| No, but that's also not relevant as C++ is ABI stable. I can take any C++ compiler, and I can compile any C++ library, and then I can take some other compiler and compile some other piece of C++ that calls my library, and it will Just Work. I can then go back to my library, and make a bunch of ABI safe changes, just as I would have to do in C, and compile my library again, with yet another compiler. At that point the program that was using the older version of my library, would continue to work with the new build of my library without needing to be recompiled. This is because C++ is ABI stable.

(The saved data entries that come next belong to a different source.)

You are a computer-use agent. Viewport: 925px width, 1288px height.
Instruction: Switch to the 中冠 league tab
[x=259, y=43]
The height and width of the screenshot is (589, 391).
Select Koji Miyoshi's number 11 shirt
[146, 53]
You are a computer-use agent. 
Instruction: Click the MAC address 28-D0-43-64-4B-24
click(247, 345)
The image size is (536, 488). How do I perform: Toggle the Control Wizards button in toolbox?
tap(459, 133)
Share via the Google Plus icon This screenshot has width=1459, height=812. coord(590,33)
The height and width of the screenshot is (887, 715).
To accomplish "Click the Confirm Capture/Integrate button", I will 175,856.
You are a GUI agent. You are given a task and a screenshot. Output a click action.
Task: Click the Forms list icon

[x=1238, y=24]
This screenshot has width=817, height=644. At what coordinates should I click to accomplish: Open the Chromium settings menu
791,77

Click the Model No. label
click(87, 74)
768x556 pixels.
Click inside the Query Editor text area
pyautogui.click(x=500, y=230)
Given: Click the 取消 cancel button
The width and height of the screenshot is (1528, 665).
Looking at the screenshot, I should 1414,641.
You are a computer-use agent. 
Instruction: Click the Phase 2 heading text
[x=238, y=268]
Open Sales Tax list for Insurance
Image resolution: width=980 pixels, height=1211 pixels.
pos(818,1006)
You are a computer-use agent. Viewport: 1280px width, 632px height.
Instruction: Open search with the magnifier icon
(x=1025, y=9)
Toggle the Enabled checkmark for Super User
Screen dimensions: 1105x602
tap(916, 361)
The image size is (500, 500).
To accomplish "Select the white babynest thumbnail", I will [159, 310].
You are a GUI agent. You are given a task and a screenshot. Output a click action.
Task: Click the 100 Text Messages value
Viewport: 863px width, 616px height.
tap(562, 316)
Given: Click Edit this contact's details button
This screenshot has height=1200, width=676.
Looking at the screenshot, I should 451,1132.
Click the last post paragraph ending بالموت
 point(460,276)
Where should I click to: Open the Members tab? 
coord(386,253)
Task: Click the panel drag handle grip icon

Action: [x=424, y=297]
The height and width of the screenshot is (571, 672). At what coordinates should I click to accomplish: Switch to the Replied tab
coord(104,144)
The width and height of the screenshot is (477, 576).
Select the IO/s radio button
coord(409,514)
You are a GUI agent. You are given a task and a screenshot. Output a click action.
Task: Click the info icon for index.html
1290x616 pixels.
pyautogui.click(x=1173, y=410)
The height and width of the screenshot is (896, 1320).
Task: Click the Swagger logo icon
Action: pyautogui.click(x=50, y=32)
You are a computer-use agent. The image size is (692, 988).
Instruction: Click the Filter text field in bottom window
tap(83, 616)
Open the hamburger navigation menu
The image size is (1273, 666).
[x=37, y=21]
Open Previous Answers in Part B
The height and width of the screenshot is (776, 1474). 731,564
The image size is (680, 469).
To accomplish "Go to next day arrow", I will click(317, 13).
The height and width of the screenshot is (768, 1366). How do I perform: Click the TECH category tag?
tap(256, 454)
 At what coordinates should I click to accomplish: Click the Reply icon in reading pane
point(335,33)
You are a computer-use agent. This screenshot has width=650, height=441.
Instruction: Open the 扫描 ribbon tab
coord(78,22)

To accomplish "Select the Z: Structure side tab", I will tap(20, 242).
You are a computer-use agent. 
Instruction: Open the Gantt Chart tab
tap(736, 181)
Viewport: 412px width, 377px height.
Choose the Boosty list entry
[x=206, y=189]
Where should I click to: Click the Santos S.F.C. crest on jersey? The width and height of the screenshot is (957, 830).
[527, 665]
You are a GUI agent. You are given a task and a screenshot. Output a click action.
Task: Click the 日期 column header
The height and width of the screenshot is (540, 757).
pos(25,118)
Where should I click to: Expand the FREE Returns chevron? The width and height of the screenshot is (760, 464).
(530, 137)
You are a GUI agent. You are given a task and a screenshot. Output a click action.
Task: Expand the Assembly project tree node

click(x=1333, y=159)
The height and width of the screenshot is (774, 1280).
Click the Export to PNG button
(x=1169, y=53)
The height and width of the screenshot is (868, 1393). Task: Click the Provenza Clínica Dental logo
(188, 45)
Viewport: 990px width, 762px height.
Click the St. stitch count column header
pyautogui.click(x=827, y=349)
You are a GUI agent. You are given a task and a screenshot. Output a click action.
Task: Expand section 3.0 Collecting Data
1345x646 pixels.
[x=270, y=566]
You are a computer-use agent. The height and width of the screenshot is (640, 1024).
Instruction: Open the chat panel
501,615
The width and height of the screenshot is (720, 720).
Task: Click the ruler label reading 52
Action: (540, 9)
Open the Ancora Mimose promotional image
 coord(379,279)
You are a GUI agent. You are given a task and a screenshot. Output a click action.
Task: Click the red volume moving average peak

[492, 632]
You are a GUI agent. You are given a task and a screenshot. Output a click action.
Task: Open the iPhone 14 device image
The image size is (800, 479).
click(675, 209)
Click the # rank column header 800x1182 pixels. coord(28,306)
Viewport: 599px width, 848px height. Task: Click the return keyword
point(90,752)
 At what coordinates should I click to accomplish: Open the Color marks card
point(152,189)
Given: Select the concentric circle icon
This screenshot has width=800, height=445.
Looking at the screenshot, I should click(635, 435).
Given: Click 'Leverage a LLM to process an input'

If I am in C++, and I make an ABI breaking change to something that is used as a base class elsewhere, then I have broken the ABI. But this problem also exists in C, for exactly the same reason, for example lets make some silly example C If I am a C library, and my header declares a struct struct AwesomeThing {
intptr_t foo;
};
void doSomething(struct AwesomeThing* thing) {
thing->foo = 0;
}
And then someone uses my library in their code: struct ImAwesomeToo {
struct AwesomeThing theAwesomest;
int* thisFieldIsGreat;
};
int doSomethingElse() {
struct ImAwesomeToo thing;
thing.thisFieldIsGreat = malloc(sizeof(int));
doSomething(&thing.theAwesomest);
free(thing.thisFieldIsGreat);
}
Obviously this is a somewhat silly example, but now say I make a change to my library: struct AwesomeThing {
intptr_t foo;
double bar;
}
void doSomething(struct AwesomeThing* thing) {
thing->bar = 42;
}
By the standard rules I haven't "broken" ABI, but now that call to free() is going to cause problems.That's the fragile base class problem. If you are making an API that will have ABI stability requirements you have to expend quite a bit of effort designing the API so it's not only pleasant to use, but also can be evolved without breaking the ABI. As with C APIs, the people who make C++ APIs, know how to make them robust as well. That said you could have a C or C++ ABI that is ABI stable, it just hurts performance, and obviously adopting that would break ABI :D Anyway, the problem with what rust and co are saying, is that the same source can result in different ABIs from one compiler version to the next, or for one API to compile to a different ABI depending on what the rest of the code in the project is doing. That means the OS can't use the safe language as an actual OS API, which I just think is wasting an opportunity. Swift manages, and ostensibly performs the same kind of optimizations within a module, which is most of what you want. That said because it's the system API all objects are refcounted, and the recount is atomic - I was writing a raytracer in it (this is how I learn programming languages) and the refcount overhead was annoying to deal with. Obviously there are trade offs in all the choices, but I still feel like rust, etc could do more. Rust has rich support for annotations, so an "abi_stable" annotation seems like it would be perfectly reasonable - it would be in keeping with rust's general theme of the default behaviour not having any implicit performance costs, but would be easy and very clear when you were making something into an API. |
It seems too optimistic for me. I use Gentoo, and I believe that the only reason I have no such troubles is Gentoo with all its maintainers who do a great work of testing different combinations of libraries. And of course `ebuild` that can rebuild libc.so without breaking the system. I tried it once when I just started with linux, and I failed. Never tried to do it again myself, I let `ebuild` do it. It is not so easy, you know, to change version of a library which is a dependency of every binary in the system. And it is a C library. I wouldn't even try to do it, if it was a C++ library. Though who knows, two decades ago when I started with linux I probably was dumb enough to try.